Select menu: Spread | Calculate | Random Subset
Use this to create new spreadsheets based on a random subset/sample of rows from a spreadsheet.
- After you have imported your data, from the menu select
Spread | Calculate | Random Subset.
Number of samples
Specify the number of random samples to be used. Alternatively, you can provide a percentage of the number of rows to be used by selecting the % option. Note that if Sample with replacement option is selected, then the number of samples must be less than the number or rows in the spreadsheet (or 100 %).
Sample with replacement
When selected, sampling with replacement will be used when forming the subset. That is at each random selection of a row, all the available rows are eligible for selection. If this option is not selected then only the rows that have not been previously selected are eligible for selection.
If a column in the dropdown list is selected, then the values in the selected column will be used in a weighted random sample.
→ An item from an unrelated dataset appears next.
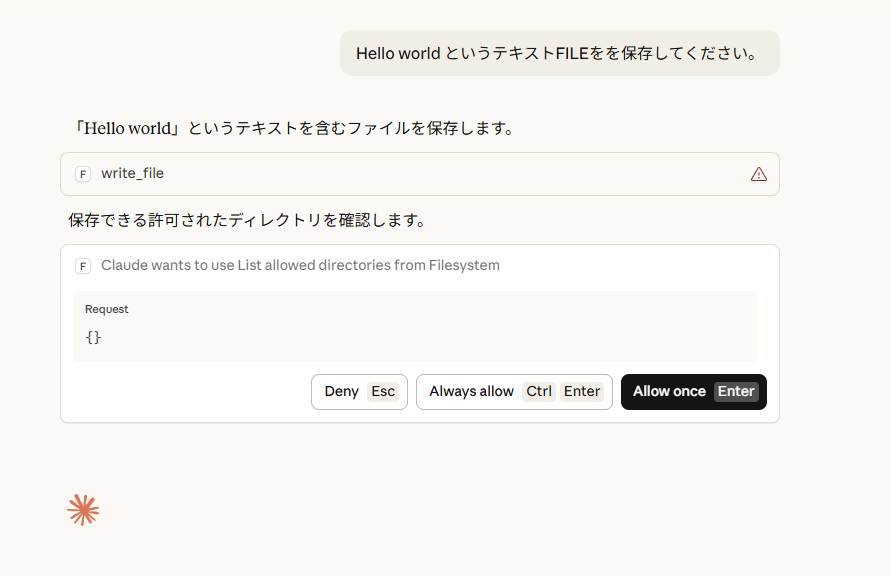Select the empty {} request body

click(x=93, y=337)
The default is the setting, where all rows have equal chance of being selected. Rows with a weight value ≤ 0 will not be included in the random sample.
The Seed option is used to specify an integer value that will be used to start the randomization. If a value of * is given for the seed, a value from the computer’s clock will be used.
Create unique column names
When selected, columns in the spreadsheet will have new names generated for them so that they are unique, otherwise the columns will have the same names as the original spreadsheet.
When selected, rows in the resulting spreadsheet will be sorted into a random order.
Add to book
This lists all open books within Genstat. Select the book that the new sheet will
be added to. If the data are to appear in a new book then select the New Book setting.
To sample without replacement P rows out of N, the following commands could be
SORT [INDEX=GRUNIFORM(N;0;1)] !(1…N); Pos
SUBSET [Pos <= P] X,Y; Sample_X,Sample_Y
To sample with replacement P rows out of N, the following commands could be used:
CALC Row = INT(N*GRUNIFORM(P;0;1)) + 1
VARIATE Sample_X,Sample_Y; (X,Y)$[Row]